▸ WHAT TO PRODUCE: Starting with the line that contains "READ MORE> (39, 1228)" and stopping after the line that contains "[Instagram] (52, 2381)", copy the entries below exactly. Include nothing else.

═══ DATA EXTRACT

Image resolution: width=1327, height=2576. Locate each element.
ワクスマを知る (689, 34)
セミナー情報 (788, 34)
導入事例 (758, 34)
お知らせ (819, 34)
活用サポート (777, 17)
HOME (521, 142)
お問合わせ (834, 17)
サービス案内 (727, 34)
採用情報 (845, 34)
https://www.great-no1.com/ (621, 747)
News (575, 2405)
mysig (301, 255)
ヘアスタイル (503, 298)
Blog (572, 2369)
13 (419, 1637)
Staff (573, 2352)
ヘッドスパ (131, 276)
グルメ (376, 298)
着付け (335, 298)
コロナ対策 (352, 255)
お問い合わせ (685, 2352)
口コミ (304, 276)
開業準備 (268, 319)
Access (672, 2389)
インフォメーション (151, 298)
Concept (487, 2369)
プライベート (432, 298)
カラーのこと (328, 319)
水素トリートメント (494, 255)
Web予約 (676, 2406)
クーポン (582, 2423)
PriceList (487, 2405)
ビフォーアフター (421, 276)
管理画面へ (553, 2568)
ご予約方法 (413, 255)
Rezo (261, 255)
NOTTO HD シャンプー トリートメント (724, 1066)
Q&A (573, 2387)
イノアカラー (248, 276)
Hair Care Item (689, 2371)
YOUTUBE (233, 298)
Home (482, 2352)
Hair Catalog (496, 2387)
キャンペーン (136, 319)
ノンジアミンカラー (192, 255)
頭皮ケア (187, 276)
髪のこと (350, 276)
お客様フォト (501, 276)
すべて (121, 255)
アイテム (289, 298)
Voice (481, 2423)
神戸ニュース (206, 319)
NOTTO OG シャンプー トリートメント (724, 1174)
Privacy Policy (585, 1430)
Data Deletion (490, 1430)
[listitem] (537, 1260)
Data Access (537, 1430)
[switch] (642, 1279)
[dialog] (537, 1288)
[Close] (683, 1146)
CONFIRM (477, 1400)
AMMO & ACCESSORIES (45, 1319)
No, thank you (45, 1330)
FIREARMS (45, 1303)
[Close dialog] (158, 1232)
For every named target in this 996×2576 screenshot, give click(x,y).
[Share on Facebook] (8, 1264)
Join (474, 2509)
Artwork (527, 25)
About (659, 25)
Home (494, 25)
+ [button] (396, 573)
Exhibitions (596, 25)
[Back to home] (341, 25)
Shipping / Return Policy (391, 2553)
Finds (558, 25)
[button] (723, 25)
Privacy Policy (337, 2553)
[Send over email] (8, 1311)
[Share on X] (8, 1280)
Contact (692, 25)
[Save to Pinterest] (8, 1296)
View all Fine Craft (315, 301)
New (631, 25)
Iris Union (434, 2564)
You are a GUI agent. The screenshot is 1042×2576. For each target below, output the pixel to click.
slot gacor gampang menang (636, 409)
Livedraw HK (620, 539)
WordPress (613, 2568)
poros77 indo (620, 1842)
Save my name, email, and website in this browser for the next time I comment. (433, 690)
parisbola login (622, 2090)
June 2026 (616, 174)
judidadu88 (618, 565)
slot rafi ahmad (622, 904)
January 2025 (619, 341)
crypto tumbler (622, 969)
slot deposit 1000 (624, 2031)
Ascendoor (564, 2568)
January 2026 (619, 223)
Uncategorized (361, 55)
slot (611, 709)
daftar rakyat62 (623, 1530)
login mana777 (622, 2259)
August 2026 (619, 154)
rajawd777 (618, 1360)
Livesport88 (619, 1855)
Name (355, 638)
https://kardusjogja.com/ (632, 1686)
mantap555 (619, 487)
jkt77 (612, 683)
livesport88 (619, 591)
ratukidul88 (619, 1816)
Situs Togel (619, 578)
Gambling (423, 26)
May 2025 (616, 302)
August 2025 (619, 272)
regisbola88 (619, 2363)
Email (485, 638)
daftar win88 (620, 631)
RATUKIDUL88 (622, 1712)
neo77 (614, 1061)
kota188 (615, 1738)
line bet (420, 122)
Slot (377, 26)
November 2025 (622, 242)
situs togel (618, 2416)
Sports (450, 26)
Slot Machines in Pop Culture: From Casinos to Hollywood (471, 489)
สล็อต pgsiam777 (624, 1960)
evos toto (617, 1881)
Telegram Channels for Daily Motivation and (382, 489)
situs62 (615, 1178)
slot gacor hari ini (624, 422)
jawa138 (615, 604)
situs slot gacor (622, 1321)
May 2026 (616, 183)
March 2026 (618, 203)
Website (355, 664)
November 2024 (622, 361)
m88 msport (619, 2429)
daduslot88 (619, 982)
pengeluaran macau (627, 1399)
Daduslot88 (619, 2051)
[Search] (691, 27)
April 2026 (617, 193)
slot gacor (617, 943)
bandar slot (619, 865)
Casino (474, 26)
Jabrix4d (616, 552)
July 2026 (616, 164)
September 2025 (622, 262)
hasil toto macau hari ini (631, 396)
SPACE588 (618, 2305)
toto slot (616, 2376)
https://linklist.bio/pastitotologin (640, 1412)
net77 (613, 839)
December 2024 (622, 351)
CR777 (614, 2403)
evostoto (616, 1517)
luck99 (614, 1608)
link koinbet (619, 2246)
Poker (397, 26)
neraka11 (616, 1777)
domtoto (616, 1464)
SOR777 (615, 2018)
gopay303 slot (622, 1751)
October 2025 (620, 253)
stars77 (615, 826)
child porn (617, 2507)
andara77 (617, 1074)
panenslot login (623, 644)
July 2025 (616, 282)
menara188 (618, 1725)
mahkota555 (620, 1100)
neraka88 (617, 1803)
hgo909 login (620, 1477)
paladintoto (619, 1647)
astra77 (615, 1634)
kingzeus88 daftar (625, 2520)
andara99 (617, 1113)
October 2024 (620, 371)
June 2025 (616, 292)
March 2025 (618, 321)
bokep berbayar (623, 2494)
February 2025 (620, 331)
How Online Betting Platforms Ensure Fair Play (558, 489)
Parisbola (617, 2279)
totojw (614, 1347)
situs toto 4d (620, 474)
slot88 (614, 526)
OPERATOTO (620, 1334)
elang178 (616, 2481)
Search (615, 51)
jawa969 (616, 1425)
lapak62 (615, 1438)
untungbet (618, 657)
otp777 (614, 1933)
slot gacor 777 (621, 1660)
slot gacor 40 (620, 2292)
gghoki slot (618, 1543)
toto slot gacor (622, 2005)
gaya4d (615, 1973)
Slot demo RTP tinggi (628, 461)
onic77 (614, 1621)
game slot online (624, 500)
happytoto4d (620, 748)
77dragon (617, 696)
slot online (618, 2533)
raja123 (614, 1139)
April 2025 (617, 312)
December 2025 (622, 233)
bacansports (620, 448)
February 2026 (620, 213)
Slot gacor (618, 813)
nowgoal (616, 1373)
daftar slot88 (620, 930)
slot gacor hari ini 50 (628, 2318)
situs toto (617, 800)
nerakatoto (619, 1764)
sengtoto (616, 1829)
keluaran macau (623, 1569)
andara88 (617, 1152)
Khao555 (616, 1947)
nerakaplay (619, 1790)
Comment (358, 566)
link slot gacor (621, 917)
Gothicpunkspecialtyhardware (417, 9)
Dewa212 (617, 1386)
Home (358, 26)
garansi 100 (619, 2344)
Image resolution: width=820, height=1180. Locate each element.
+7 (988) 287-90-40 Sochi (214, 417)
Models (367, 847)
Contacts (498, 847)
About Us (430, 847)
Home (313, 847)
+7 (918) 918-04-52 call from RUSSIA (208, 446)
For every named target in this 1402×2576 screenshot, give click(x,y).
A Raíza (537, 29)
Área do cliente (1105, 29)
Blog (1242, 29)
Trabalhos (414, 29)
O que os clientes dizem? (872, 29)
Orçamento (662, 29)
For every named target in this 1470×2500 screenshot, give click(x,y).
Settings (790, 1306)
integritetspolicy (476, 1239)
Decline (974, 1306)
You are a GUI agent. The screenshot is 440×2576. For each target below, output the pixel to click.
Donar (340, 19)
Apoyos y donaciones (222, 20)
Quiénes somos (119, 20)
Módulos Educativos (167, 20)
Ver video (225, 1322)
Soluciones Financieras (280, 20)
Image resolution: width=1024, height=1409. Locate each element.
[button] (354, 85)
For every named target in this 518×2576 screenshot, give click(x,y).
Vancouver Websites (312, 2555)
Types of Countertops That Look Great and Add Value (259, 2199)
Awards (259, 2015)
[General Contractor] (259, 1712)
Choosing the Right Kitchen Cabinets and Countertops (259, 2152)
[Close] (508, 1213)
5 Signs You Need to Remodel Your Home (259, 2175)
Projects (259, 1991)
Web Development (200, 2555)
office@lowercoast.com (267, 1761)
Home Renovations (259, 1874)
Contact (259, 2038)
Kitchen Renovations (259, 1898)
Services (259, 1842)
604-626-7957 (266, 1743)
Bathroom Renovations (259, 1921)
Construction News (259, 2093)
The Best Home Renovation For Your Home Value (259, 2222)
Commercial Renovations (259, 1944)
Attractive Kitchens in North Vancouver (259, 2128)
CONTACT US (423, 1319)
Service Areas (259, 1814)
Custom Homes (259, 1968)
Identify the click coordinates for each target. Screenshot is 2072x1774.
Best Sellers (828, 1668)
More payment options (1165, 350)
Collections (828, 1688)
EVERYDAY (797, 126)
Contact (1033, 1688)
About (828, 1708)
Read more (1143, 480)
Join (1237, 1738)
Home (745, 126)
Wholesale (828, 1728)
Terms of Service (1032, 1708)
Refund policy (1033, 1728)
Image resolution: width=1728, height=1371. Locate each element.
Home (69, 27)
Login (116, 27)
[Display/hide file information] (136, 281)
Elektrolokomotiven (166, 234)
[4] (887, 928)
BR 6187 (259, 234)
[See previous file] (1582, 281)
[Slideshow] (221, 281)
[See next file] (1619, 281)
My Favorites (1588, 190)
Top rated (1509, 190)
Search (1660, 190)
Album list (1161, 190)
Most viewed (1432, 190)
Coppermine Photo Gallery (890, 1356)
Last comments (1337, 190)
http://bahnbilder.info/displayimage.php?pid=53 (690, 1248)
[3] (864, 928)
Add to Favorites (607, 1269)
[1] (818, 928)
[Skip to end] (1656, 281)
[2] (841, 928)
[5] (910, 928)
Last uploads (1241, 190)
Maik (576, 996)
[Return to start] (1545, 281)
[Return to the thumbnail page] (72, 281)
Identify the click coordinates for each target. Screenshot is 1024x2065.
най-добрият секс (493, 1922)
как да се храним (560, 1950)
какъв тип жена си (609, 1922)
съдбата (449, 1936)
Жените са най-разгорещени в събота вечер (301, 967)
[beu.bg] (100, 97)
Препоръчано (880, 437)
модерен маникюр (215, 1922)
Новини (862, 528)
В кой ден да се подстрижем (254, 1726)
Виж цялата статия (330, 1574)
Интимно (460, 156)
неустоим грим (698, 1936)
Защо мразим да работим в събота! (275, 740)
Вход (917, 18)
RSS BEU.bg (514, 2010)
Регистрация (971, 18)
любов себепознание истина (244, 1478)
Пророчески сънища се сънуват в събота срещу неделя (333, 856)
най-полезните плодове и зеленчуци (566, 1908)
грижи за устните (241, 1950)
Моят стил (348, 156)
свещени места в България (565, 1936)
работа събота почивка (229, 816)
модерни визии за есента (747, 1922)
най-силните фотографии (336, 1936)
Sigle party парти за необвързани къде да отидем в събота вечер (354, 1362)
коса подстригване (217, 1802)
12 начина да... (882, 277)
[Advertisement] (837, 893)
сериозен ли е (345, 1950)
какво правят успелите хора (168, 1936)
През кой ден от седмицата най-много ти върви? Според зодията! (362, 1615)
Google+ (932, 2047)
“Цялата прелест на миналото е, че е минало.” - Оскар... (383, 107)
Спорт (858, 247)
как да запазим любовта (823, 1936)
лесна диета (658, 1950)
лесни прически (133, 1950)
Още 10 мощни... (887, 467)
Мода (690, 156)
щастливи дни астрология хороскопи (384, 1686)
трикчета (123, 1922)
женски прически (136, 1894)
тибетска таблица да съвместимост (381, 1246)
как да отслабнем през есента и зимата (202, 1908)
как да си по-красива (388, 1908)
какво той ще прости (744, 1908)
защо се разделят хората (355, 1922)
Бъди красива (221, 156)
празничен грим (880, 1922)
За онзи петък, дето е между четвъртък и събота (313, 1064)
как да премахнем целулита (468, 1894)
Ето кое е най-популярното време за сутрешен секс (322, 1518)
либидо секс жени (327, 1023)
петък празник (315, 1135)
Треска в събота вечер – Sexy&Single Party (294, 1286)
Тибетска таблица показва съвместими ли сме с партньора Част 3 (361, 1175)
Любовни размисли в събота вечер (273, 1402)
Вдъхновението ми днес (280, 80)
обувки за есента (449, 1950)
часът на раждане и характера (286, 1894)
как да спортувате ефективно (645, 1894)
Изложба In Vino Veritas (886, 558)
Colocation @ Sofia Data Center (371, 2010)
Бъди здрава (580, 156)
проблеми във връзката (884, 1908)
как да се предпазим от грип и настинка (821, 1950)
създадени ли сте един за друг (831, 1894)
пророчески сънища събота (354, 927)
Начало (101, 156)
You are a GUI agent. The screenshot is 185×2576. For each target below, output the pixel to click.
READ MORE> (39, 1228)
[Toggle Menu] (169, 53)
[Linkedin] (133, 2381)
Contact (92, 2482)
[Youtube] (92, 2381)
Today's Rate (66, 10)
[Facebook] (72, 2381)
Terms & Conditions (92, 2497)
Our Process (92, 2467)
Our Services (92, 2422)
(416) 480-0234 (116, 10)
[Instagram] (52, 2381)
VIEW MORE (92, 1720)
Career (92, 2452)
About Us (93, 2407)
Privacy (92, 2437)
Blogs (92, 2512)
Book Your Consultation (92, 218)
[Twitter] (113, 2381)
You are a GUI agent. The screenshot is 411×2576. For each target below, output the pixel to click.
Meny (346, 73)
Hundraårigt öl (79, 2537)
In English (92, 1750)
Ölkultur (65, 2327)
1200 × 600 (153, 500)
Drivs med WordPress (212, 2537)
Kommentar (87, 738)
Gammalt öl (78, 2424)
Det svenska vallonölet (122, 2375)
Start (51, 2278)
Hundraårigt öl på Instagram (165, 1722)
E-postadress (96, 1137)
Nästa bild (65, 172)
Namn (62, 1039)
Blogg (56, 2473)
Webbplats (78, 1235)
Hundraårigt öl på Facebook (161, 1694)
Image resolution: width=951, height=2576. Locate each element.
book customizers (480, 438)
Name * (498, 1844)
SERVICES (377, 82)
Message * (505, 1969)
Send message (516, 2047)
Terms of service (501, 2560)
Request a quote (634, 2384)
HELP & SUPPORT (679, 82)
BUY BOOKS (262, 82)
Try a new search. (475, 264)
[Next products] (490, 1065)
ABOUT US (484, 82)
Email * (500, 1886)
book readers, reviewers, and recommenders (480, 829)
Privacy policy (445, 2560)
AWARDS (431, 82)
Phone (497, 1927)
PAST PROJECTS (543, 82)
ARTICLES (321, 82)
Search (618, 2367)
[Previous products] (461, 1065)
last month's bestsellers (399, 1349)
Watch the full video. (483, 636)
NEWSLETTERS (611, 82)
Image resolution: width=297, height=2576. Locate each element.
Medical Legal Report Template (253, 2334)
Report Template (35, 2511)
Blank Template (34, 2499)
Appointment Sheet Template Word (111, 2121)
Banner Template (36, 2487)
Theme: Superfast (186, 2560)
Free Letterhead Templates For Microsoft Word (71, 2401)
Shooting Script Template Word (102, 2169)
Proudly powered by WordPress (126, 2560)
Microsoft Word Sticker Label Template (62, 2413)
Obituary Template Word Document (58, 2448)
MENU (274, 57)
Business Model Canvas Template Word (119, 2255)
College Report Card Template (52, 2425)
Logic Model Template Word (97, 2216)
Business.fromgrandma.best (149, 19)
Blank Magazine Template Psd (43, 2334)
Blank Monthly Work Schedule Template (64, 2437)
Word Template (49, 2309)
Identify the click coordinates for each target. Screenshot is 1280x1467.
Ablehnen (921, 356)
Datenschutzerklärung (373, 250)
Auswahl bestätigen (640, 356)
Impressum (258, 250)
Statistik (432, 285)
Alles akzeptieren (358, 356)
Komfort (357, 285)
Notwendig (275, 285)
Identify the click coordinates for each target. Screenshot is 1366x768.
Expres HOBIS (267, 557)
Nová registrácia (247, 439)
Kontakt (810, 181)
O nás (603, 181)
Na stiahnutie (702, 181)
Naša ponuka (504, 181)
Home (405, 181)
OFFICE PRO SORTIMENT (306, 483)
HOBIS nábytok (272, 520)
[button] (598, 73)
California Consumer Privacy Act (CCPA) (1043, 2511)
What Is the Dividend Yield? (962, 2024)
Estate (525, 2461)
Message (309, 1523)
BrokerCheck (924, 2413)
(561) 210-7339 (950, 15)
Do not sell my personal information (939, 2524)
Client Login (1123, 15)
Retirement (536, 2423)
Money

══════

▸ WRITTEN SOLUTION:
READ MORE> (39, 1228)
[Toggle Menu] (169, 53)
[Linkedin] (133, 2381)
Contact (92, 2482)
[Youtube] (92, 2381)
Today's Rate (66, 10)
[Facebook] (72, 2381)
Terms & Conditions (92, 2497)
Our Process (92, 2467)
Our Services (92, 2422)
(416) 480-0234 (116, 10)
[Instagram] (52, 2381)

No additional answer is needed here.